» Your task: Reproduce the entries verbatim, from the line containing "Viewport: 591px width, 443px height." through the line containing "pos(256,576)", with both of those lines included.

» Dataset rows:
-- Start --
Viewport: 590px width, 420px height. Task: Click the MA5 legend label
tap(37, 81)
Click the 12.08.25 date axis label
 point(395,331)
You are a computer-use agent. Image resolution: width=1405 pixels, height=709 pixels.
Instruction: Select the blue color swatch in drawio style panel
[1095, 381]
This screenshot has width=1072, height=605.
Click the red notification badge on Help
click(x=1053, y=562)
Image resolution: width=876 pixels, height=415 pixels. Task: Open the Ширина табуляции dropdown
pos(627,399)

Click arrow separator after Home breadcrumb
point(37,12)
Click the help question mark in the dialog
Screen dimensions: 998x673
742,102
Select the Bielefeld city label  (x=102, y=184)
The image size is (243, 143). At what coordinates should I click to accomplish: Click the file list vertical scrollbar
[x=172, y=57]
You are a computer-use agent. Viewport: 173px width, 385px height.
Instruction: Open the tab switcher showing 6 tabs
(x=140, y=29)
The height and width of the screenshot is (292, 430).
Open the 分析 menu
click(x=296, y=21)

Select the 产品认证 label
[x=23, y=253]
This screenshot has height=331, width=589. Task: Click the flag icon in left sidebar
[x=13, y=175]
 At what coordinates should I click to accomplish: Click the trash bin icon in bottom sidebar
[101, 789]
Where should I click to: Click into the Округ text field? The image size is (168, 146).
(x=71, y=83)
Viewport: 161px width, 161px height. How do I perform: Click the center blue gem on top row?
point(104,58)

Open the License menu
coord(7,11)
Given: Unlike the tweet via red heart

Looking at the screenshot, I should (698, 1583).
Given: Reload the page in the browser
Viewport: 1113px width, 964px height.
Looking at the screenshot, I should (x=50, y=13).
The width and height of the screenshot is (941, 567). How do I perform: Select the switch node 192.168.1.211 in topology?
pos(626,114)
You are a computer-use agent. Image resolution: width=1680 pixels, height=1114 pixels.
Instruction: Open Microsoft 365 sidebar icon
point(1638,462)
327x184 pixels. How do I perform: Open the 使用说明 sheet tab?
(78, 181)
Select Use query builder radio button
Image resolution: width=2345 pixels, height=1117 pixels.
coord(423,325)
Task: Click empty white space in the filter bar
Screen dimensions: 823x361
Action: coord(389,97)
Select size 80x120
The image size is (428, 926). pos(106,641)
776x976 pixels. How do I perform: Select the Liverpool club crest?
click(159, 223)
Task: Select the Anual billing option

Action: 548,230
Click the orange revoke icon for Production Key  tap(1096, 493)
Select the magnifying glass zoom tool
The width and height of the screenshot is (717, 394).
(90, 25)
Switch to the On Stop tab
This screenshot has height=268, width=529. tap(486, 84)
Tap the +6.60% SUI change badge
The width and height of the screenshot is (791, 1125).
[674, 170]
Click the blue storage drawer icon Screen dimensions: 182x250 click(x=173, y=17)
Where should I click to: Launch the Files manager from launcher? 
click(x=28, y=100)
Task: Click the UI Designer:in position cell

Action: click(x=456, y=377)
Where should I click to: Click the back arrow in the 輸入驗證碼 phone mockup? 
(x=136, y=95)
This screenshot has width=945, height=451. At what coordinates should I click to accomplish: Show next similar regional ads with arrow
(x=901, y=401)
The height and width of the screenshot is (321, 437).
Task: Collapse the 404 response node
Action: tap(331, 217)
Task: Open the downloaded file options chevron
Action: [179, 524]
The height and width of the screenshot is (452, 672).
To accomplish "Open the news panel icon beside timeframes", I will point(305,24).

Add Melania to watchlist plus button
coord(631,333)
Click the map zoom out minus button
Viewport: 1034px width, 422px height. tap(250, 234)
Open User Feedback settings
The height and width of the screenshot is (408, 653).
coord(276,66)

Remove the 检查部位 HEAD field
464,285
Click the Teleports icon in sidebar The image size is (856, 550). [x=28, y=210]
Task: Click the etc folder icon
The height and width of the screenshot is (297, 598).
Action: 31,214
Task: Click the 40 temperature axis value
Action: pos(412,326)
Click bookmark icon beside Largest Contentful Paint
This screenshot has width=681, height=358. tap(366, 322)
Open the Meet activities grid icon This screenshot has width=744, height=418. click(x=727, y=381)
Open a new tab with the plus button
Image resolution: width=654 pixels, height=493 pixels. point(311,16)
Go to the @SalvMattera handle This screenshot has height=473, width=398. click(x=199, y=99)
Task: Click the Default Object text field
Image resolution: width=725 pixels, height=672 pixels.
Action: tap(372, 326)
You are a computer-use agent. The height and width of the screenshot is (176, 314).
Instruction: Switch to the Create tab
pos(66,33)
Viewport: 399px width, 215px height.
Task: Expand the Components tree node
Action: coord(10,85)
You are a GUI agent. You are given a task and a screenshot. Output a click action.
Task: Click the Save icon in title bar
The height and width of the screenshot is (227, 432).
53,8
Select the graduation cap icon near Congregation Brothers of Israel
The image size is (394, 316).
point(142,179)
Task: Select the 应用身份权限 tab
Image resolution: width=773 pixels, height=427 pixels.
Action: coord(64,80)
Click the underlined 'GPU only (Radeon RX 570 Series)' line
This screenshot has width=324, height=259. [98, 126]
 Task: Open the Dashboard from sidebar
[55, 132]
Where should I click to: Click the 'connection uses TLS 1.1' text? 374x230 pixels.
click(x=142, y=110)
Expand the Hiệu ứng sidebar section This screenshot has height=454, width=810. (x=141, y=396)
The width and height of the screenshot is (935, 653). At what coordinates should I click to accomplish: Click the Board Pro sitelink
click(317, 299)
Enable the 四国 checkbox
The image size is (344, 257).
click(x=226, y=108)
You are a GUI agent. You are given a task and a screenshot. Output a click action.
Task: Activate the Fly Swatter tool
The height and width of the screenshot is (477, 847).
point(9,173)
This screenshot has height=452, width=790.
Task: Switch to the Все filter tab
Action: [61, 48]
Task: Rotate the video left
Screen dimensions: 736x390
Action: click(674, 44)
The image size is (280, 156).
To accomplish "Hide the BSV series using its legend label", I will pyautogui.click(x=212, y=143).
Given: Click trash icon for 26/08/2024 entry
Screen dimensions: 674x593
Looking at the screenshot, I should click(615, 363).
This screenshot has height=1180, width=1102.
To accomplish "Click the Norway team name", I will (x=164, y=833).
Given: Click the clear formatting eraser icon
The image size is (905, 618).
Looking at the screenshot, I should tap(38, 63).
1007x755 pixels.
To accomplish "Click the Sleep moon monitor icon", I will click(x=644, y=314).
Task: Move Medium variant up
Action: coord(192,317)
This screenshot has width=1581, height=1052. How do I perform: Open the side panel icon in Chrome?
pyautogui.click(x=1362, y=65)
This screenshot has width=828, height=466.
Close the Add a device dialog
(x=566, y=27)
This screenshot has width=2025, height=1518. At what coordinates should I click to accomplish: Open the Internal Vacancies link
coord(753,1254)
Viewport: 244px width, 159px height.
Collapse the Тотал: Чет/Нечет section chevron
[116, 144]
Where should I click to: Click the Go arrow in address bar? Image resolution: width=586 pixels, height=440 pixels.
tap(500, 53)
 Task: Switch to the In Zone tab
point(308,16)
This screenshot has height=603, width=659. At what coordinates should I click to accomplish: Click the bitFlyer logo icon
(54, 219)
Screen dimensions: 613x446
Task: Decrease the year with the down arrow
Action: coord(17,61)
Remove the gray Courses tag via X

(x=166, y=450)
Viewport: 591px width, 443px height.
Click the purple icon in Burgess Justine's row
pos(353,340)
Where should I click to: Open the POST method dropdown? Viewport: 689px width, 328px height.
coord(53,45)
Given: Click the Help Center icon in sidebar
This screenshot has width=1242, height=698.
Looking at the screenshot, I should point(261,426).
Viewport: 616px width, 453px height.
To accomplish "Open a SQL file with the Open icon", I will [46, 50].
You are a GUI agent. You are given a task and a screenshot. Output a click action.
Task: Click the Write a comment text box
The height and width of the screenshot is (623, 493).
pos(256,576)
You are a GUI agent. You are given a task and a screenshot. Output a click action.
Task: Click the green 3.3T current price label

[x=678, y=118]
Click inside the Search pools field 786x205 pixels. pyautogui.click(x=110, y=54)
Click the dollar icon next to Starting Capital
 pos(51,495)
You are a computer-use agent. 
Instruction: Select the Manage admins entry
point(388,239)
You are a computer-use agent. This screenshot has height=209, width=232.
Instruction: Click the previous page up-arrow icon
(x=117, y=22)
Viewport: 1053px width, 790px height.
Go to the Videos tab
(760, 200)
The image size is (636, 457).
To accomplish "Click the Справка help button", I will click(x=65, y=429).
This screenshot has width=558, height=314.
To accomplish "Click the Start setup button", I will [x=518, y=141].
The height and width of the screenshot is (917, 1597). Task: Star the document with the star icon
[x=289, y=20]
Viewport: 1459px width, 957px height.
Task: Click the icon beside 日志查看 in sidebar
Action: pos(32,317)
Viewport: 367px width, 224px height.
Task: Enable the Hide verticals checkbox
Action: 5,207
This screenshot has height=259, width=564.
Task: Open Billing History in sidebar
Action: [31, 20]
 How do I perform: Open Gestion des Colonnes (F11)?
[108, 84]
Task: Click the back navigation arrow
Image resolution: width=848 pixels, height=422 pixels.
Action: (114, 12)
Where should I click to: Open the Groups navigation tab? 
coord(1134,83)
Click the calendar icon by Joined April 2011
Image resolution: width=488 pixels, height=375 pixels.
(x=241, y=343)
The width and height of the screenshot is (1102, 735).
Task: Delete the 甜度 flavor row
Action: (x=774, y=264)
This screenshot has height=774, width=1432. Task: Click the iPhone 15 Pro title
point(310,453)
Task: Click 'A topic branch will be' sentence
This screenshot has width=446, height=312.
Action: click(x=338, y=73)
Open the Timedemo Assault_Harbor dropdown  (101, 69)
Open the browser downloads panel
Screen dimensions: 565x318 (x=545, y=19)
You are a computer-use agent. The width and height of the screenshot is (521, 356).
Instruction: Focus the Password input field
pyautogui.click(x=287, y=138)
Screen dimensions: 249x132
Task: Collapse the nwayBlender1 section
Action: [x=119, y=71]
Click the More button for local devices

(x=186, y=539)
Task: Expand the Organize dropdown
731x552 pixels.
-- End --
» Output for this task:
Viewport: 591px width, 443px height.
Click the purple icon in Burgess Justine's row
pos(353,340)
Where should I click to: Open the POST method dropdown? Viewport: 689px width, 328px height.
coord(53,45)
Given: Click the Help Center icon in sidebar
This screenshot has width=1242, height=698.
Looking at the screenshot, I should point(261,426).
Viewport: 616px width, 453px height.
To accomplish "Open a SQL file with the Open icon", I will [46, 50].
You are a GUI agent. You are given a task and a screenshot. Output a click action.
Task: Click the Write a comment text box
The height and width of the screenshot is (623, 493).
pos(256,576)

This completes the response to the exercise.